Anche in ragione delle suesposte ragioni, il quarto motivo si rivela infondato.
4. Rimane, quindi, da esaminare il quinto motivo, posto che le ulteriori censure contenute nel sesto, settimo e ottavo motivo sono state proposte in via subordinata ovvero solo in caso di rigetto delle doglienze precedenti (cfr, sul punto, Cons. Stato, Ad. Plenaria n. 5/2015);pertanto, prima di esaminare tali motivi, è necessario verificare la fondatezza del quinto motivo in relazione al quale, come si dirà a breve, il Collegio ritiene di dover disporre un’istruttoria.

Voci di dati salvate:
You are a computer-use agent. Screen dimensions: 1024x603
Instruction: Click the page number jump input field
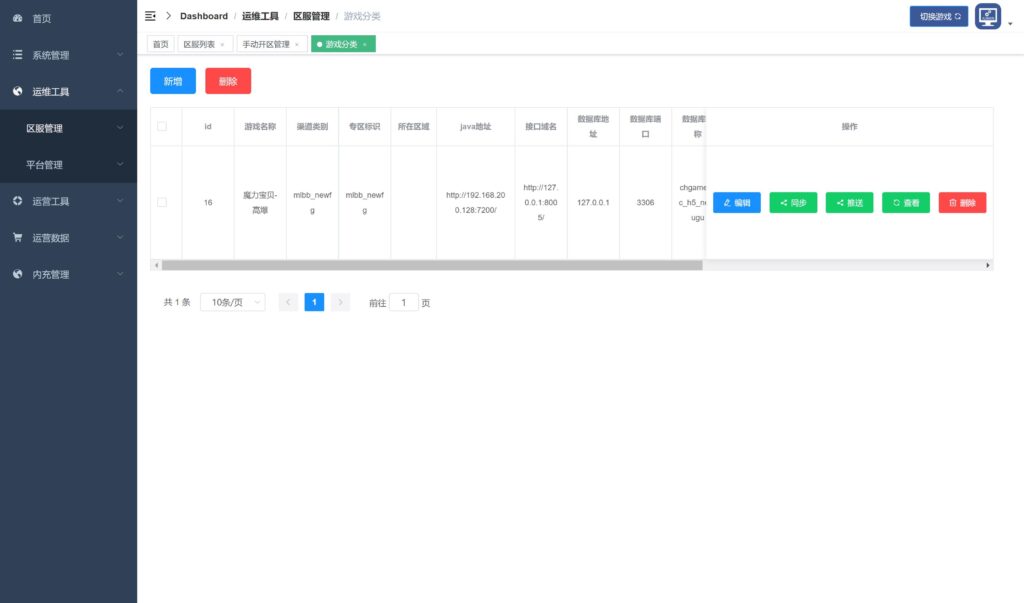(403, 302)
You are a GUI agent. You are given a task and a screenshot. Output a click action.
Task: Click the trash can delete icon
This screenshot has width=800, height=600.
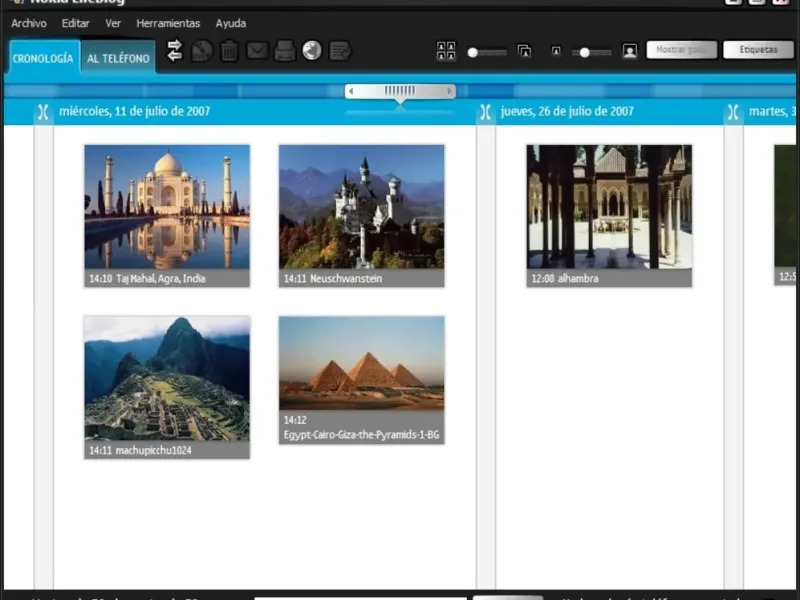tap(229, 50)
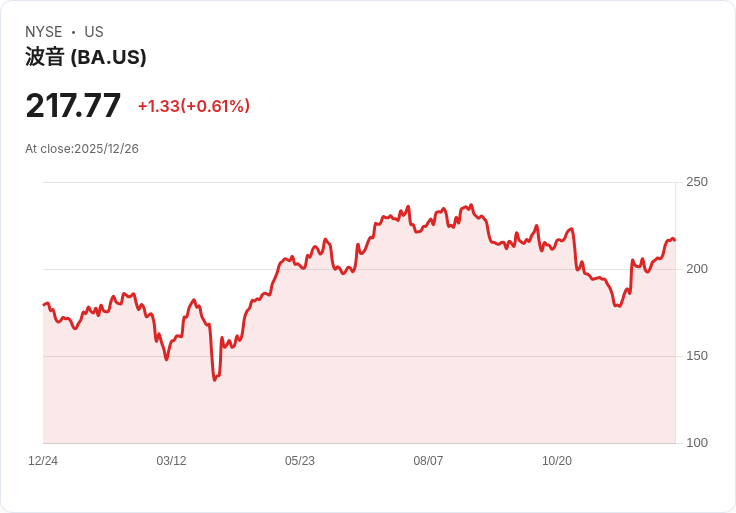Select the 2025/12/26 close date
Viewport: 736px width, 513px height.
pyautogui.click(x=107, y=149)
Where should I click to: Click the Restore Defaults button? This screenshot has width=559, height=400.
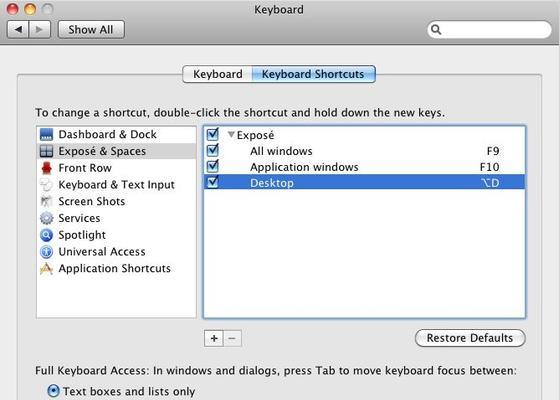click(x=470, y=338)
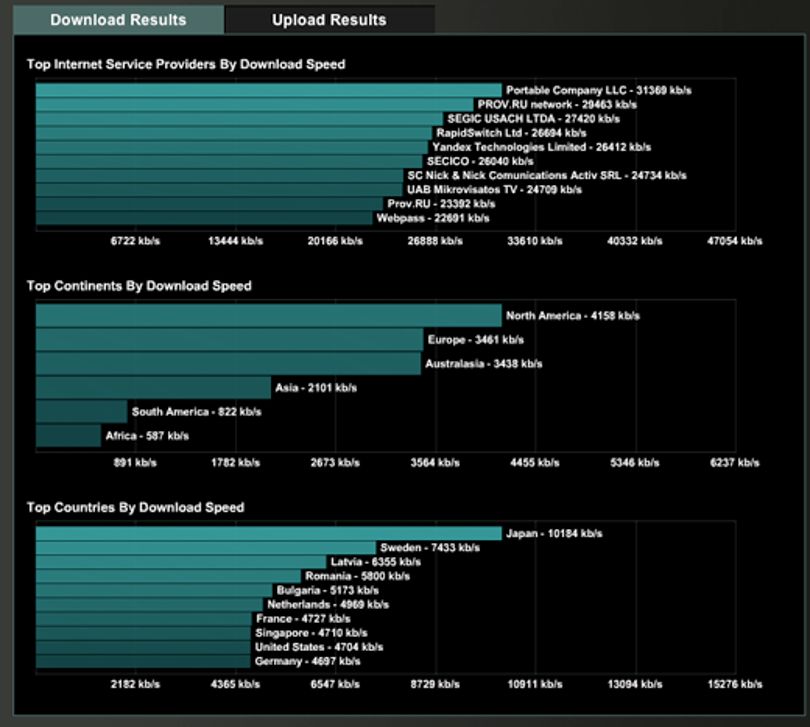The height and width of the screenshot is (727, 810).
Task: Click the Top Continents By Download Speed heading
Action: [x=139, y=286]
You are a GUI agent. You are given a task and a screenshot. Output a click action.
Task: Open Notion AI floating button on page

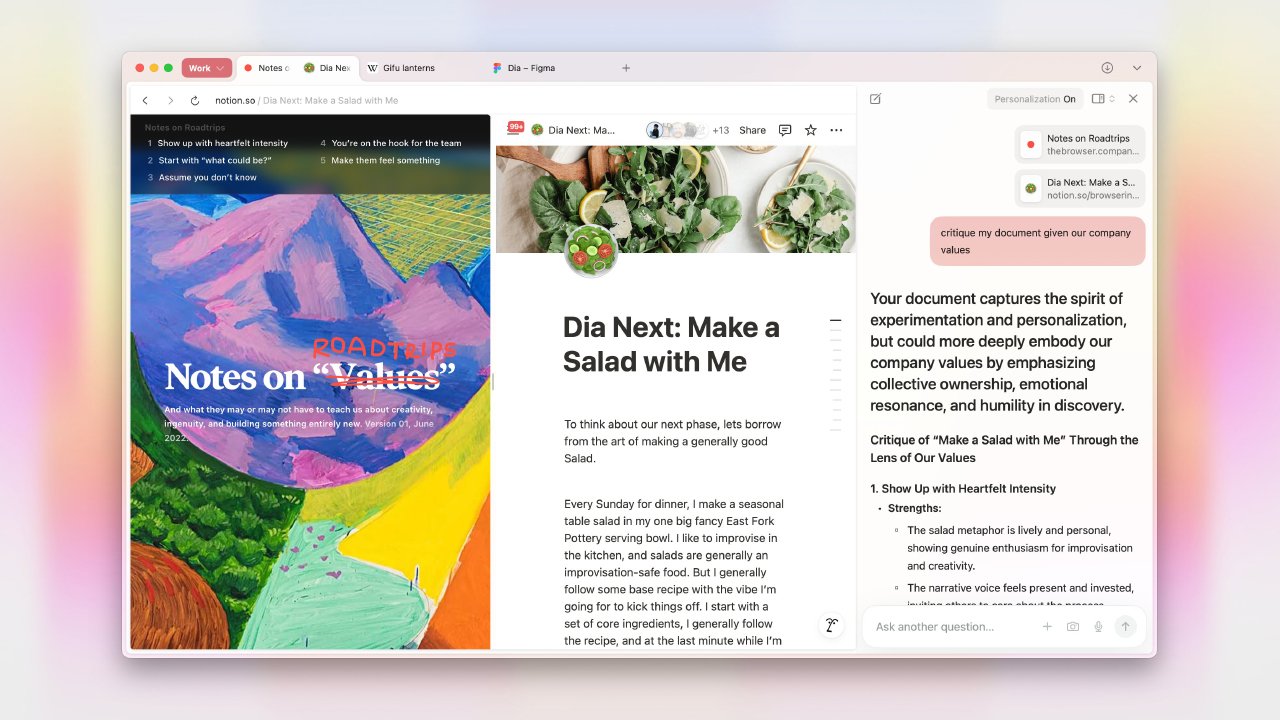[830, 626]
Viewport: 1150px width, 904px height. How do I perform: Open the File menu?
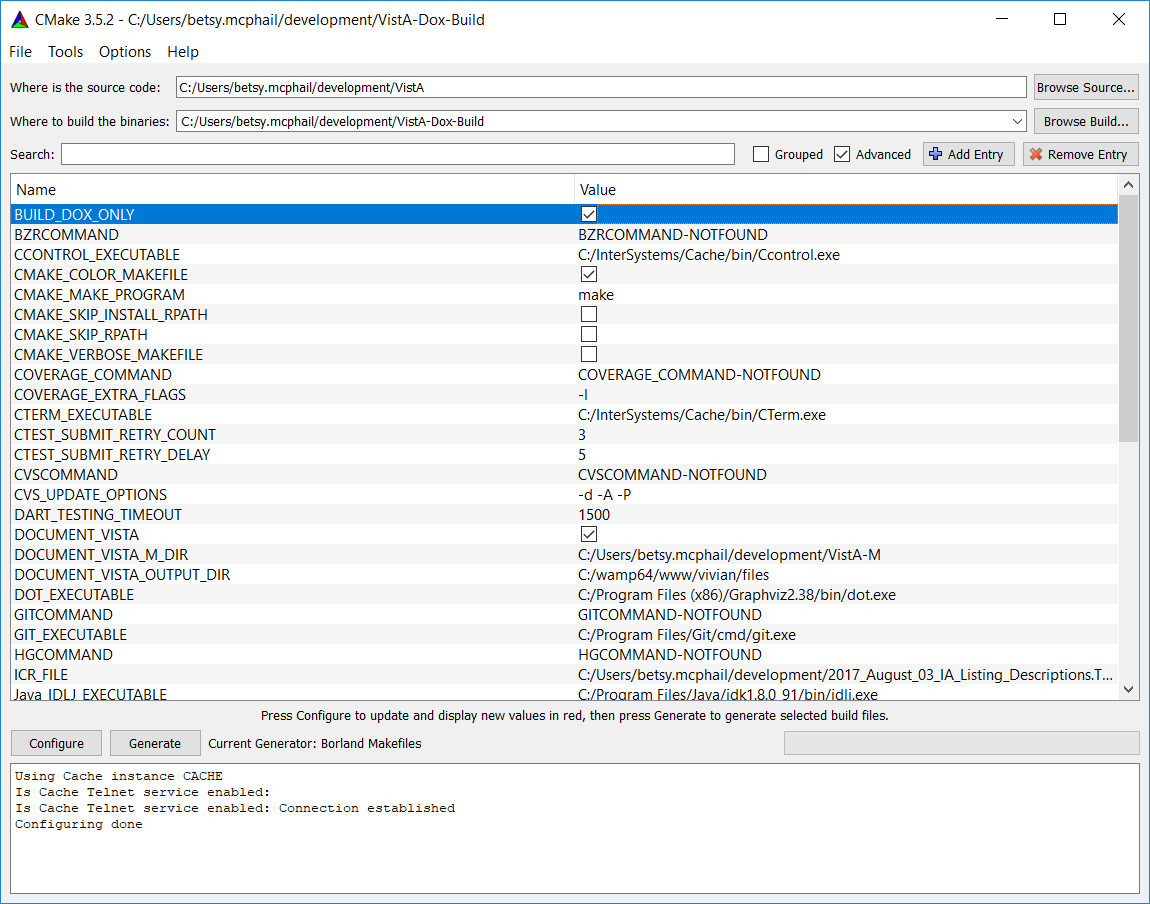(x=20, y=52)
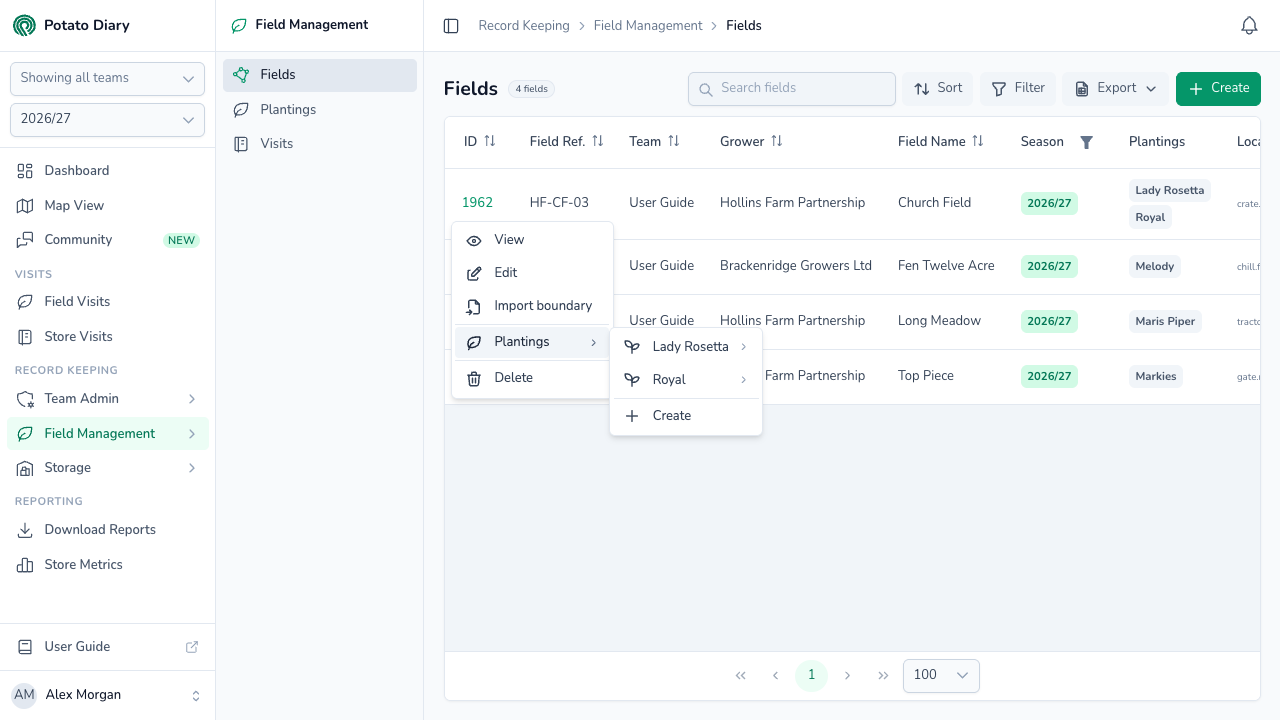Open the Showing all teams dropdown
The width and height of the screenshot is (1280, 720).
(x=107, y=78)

ATTIVITÀ RICHIESTE.
**A.** Indichi se ciascuna delle seguenti affermazioni concorda con il testo in esame, rispondendo sì o no e citando alla lettera le parole del testo che lo stabiliscono: (i) il quarto motivo è ritenuto infondato; (ii) le censure del sesto, settimo e ottavo motivo sono state proposte in via principale; (iii) in relazione al quinto motivo il Collegio ritiene di dover disporre un'istruttoria.
**B.** Quale decisione richiama il testo in esame dopo le parole «cfr, sul punto»?
**C.** Riassuma il testo in esame in due frasi.

RISPOSTE NUMERATE.
**A.**
(i) Sì: «il quarto motivo si rivela infondato».
(ii) No: «sono state proposte in via subordinata ovvero solo in caso di rigetto delle doglienze precedenti».
(iii) Sì: «il Collegio ritiene di dover disporre un’istruttoria».

**B.** Cons. Stato, Ad. Plenaria n. 5/2015.

**C.** Il quarto motivo viene giudicato infondato. Resta da esaminare il quinto motivo, la cui fondatezza va verificata prima del sesto, settimo e ottavo motivo, proposti in via subordinata, e in relazione al quale il Collegio ritiene di dover disporre un'istruttoria.